Ognuno degli otto artisti chiamati a partecipare a questa mostra lascia apparire, così come Ferrari nel suo testo inaugurale, una modalità differente di questo approccio, sottolineando il diverso sentire di un’arte alla ricerca della sua essenza. Così le grandi superfici a terra o sospese di Karla Black (1972), gravide di una nuova cosmesi del mondo (le carte impregnate di prodotti di bellezza), fanno da contrappunto alla cosmogonia demiurgica di una materia, quasi implosa su se stessa, delle opere di Gianni Caravaggio (1968).
La geometrica e progettuale incandescenza delle opere artistico-architettoniche di Ian Kiaer (1971) entrano in crisi, in una crisi proficua, a fianco delle opere primarie e immediate di Thea Djordjadze (1971).

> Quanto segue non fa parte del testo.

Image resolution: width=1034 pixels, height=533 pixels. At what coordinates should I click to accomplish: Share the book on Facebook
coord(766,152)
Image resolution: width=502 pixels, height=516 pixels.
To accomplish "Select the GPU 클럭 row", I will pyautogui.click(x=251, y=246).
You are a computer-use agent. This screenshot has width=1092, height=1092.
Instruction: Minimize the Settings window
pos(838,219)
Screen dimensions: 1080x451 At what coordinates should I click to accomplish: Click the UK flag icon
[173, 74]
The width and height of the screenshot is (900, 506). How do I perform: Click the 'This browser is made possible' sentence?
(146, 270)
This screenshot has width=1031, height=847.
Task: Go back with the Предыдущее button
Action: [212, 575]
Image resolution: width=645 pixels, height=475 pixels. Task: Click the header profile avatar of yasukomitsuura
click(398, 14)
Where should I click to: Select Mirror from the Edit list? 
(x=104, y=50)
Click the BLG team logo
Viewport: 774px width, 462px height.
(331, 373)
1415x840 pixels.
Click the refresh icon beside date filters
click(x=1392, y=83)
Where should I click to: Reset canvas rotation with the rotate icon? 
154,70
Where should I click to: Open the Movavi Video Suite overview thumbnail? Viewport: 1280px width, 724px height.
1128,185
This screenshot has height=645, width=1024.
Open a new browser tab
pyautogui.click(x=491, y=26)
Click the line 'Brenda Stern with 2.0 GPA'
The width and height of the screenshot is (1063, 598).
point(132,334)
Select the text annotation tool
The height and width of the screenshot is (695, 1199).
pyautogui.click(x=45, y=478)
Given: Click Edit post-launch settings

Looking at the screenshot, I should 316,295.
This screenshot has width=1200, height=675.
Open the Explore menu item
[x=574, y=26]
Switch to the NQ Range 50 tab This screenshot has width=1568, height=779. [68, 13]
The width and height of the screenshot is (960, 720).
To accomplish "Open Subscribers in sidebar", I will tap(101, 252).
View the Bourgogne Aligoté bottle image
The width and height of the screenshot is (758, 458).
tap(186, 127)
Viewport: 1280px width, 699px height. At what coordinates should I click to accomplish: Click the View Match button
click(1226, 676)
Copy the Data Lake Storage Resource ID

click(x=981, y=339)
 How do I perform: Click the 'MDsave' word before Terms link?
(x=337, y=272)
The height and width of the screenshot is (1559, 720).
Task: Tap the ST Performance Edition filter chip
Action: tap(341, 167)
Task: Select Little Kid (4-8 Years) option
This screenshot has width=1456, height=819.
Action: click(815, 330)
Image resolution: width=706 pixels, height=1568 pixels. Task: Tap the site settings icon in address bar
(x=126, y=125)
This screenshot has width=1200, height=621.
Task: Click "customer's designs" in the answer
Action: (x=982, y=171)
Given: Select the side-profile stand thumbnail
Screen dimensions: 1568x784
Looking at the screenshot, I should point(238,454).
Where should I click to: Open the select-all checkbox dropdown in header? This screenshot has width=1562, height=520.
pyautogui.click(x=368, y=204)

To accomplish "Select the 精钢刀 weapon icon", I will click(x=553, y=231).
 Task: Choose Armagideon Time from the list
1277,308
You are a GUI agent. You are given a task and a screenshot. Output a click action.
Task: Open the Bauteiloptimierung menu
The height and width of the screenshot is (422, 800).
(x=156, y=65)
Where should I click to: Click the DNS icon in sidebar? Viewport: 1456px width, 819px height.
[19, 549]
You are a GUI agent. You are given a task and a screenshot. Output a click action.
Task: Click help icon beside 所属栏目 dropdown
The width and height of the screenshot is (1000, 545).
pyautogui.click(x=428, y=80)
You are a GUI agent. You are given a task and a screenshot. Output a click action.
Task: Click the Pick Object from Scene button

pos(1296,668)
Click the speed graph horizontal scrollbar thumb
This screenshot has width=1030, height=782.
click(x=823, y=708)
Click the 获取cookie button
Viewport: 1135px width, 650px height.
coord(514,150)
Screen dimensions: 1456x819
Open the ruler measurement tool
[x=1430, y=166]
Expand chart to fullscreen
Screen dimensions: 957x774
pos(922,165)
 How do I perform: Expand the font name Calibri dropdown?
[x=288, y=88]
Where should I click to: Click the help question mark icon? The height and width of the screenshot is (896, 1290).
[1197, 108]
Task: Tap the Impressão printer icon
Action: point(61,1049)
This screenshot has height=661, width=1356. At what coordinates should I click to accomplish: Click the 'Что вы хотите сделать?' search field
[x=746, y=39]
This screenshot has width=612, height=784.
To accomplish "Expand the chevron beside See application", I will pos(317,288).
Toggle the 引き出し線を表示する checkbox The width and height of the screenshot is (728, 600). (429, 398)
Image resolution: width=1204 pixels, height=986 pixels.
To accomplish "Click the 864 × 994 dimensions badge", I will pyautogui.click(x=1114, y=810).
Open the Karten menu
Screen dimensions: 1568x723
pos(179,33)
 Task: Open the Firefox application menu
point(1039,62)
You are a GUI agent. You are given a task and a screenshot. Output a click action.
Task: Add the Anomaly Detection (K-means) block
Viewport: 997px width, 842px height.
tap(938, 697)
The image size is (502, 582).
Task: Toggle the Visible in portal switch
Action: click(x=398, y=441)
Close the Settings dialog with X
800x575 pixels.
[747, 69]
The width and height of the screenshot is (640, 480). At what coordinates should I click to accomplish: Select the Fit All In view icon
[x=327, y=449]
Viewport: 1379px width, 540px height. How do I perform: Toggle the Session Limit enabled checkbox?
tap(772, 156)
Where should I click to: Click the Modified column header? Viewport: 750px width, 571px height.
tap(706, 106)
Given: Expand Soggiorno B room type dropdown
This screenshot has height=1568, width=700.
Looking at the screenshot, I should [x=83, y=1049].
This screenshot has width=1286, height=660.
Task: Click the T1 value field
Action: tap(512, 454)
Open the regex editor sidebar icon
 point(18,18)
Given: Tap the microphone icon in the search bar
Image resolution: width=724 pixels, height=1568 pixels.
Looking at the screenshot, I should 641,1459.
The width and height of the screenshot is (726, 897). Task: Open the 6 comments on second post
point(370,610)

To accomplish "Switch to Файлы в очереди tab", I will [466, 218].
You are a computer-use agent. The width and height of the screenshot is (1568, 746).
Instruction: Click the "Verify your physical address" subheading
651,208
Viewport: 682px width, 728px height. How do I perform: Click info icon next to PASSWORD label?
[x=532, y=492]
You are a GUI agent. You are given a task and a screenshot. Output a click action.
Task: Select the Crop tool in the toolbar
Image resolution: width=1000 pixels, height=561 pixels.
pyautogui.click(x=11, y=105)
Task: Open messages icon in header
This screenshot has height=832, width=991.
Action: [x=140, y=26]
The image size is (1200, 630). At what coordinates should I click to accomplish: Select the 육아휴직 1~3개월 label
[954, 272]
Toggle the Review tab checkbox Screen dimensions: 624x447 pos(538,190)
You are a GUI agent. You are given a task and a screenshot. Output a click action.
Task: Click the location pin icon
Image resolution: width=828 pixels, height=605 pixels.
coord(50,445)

Così come le storie di Helen Mirra (1970), vissute e depositate nelle tracce di un cammino senza fine, risuonano con la fragilità, la grazia e l’inquieta instabilità delle sculture di Alice Cattaneo (1976). E, infine, le materie inorganiche e organiche di Francesco Gennari (1973), in cui la morte si confonde con il nascere di nuova vita, mostrano inedite consonanze con l’intima e poetica opera di Jason Dodge (1969) alla ricerca di un filo che tessa una nuova storia nella quotidianità dell’esistenza.
Il percorso della mostra si delinea come un’esperienza attraverso questa molteplicità di approcci, concreti e poetici, alla vita quotidiana, all’aspetto più essenziale di ciò che ci accade – ad ognuno e a tutti – ogni giorno dell’esistenza. Non è certo un caso che tutti questi artisti concepiscano il proprio gesto prevalentemente nella tridimensionalità, in una concretezza della materia, in una vita alla mano che oppone una resistenza ad ogni teoria e ad ogni fuga nella virtualità per aprirsi, invece, al senso di una esistenza che è nelle cose, nel tempo, per il tempo e con il tempo. Arte essenziale è un gesto inaugurale, affidato a una generazione di artisti e intellettuali che – rifiutando tanto la violenza avanguardista del tabula rasa quanto l’estenuante epigonalità di un postmoderno che si riproduce identico in ogni luogo e in ogni momento, secondo le leggi del mercato e del marketing culturale – pone l’esigenza di un nuovo percorso etico e di libertà nel mondo e nell’arte.